Before getting into the allegations, we must first take a look at how the top brass is appointed in our country to head the institutions of national importance. It is everybody’s knowledge that the officials from the central bureaucracy often enjoy a presumptive claim over such posts, or for that matter even ministerial assignments are often made irrespective of the fact whether one is endowed with the requisite domain expertise, which incidentally is essential to get best results, that too, in today’s complex world. As against this practise, we have for the first time witnessed in the appointment of Dr Rajan as the governor of the RBI a professional with impeccable academic credentials coupled with an experience of watching monetary policy and its management across the countries as the Chief Economist of the IMF, and true to what he said while assuming charge as the Governor, “… I hope to do the right thing, no matter what the criticism, even while looking to learn from the criticism”, he has conducted the monetary policy for the last three years with integrity. This in itself could have been enough to silence the ongoing noise in the press over him!

Having said that, let us quickly recall what Dr Rajan has so far accomplished: one, succeeded in reining in the inflation that was in double digits when he took charge as governor within the targeted level of below 6% restoring macroeconomic stability, of course, partly aided by the steep fall in oil prices; two, RBI, in line with what is being practised in developed countries, has successfully switched over to CPI—a measure of the exact price rise/fall at the consumer level—from WPI to calibrate inflation; three, the new monetary policy framework that he got the government to sign is a landmark achievement in the evolution of monetary policy in India for it grants tremendous amount of autonomy to RBI in managing inflation; four, the CAD as a percentage to GDP has been brought down to around 1.3% from 5% in 2013; five, he relentlessly pursued banks to clean up their balance sheets from bad debts; and six, cumulatively, he raised India’s credibility globally.

There are, of course, analysts who criticize Dr Rajan on two counts: one, that in his blind fight to curb inflation he has sacrificed growth, and two, he deviated from the known path of central bankers of being not ‘activists’. Now first issue first: economically speaking, there is no conflict between low inflation and growth in the medium-term. Indeed, in the medium-term, it is only low inflation that can provide the right environment for sustained growth at higher levels. And, monetary policy is primarily meant for managing the recurrent business-cycle phenomenon. Growth has to necessarily come through structural reforms that pave the way for raising productivity, improving the ease of doing business. Indeed, it is time we understood that it is not monetary policy that generates high growth and who else knows it better than the Harvard educated! Then moving to the accusation that he transgressed the commonly perceived remit of his post by commenting on issues that could be construed as political, we may have to admit that Dr Rajan behaved differently from the known practices of the central bankers, although very few could disagree with his opinion on matters of tolerance, etc.

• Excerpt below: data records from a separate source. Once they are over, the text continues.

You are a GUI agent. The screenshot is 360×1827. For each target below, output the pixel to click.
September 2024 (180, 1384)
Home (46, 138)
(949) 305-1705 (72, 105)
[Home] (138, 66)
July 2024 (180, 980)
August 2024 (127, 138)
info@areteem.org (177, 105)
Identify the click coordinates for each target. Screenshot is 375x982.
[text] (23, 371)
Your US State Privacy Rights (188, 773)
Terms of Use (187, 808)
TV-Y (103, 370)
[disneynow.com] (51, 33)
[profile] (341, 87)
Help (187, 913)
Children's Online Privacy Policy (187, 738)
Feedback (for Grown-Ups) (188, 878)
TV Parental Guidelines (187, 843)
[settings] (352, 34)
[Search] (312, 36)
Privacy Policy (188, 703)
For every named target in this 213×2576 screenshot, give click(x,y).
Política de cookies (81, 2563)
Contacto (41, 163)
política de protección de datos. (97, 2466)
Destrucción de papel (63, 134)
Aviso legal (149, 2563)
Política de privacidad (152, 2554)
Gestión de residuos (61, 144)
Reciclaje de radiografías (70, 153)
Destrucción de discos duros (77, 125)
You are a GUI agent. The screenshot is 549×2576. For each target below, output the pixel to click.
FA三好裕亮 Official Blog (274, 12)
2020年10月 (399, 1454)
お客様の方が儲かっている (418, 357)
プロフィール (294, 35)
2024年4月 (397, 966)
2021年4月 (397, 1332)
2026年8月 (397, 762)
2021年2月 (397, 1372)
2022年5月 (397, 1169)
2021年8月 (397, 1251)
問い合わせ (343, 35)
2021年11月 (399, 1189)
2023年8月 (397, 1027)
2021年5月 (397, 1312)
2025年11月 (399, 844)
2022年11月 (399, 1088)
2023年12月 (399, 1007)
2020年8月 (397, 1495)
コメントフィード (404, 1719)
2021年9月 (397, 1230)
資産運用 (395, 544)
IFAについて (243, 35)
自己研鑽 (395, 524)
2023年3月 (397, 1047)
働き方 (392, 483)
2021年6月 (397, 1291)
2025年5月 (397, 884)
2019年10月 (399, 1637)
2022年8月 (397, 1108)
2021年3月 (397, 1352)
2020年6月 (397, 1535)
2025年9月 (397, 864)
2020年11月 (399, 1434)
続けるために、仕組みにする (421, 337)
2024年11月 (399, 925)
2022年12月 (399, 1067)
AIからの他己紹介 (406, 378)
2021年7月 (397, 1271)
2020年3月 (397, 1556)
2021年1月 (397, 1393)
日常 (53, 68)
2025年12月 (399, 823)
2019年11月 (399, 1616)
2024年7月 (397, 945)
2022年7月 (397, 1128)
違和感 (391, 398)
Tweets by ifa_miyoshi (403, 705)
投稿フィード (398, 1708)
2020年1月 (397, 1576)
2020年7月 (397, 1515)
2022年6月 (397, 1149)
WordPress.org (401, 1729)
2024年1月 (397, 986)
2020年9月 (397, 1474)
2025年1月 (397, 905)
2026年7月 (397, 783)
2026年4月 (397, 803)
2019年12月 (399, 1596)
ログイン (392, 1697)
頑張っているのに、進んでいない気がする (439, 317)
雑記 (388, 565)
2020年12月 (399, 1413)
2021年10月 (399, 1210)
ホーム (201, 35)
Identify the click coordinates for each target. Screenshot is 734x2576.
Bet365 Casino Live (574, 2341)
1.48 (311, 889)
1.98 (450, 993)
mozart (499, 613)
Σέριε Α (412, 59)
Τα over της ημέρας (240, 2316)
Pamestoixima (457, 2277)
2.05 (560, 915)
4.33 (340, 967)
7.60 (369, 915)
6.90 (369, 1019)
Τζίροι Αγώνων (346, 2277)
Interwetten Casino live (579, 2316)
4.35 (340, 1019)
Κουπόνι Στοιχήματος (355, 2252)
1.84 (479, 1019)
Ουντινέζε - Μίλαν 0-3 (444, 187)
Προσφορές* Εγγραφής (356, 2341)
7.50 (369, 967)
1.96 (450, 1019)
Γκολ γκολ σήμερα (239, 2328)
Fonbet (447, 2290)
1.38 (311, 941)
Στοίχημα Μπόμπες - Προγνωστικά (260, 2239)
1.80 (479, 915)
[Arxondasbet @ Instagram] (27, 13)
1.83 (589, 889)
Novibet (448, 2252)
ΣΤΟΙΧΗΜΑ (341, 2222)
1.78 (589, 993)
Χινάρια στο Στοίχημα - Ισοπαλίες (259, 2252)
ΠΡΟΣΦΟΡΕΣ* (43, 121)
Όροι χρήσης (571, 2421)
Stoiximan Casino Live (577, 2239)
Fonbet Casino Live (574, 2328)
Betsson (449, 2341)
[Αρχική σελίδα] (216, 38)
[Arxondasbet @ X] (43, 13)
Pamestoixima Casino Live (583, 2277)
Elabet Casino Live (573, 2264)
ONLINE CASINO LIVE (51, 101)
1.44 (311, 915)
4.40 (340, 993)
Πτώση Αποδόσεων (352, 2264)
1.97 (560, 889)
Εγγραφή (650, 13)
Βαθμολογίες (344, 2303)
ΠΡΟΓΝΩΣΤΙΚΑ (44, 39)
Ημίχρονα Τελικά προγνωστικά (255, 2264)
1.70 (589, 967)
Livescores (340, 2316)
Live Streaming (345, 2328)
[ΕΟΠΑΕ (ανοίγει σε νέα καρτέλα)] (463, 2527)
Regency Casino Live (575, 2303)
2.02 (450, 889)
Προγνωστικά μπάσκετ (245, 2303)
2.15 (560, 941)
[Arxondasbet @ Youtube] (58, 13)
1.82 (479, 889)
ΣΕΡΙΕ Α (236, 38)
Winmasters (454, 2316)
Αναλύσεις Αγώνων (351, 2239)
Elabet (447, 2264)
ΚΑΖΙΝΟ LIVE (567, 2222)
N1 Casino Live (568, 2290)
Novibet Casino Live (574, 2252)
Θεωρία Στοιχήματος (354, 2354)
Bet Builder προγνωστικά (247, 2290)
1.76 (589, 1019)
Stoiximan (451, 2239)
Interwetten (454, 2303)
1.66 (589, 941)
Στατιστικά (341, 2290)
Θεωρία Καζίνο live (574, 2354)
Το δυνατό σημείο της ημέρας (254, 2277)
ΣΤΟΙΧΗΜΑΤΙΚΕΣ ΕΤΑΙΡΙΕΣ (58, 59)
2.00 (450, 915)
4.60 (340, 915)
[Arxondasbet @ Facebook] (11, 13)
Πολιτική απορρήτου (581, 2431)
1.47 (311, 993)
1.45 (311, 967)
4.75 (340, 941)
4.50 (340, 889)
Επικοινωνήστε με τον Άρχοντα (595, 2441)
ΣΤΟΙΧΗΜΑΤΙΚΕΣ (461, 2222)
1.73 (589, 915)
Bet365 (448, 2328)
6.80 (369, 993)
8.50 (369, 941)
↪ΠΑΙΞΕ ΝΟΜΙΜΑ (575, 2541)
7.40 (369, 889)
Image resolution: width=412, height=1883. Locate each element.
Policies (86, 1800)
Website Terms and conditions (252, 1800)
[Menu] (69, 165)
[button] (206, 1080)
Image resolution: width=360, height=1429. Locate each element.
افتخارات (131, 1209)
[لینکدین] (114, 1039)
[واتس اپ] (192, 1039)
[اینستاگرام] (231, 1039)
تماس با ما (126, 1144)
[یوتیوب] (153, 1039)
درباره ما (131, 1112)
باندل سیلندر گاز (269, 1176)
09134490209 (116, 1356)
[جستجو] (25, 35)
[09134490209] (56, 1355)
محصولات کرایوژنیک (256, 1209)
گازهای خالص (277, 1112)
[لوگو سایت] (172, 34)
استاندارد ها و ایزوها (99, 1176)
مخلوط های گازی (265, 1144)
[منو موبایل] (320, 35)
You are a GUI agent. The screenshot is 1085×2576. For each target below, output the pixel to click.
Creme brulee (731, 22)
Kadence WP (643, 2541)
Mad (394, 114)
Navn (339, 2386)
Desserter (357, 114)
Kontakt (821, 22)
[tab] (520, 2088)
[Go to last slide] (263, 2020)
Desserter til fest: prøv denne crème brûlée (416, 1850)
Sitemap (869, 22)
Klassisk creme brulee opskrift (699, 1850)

Nevertheless, the ongoing ‘fun’ in the press is of bad taste, for no civilized society attacks individuals but their policies only. Indeed, as Prof Gita Gopinath of Harvard University said: “Nobody is perfect, but he [Dr Rajan] would be pretty close to as good as it gets.” And the common man on the street remembers him as the Governor of RBI who brought down inflation—measured for the first time based on CPI—substantially, indeed halved, that too, when the global economy is passing through one of its worst crisis. And it is this competence and credibility of him that makes his replacement that much more demanding.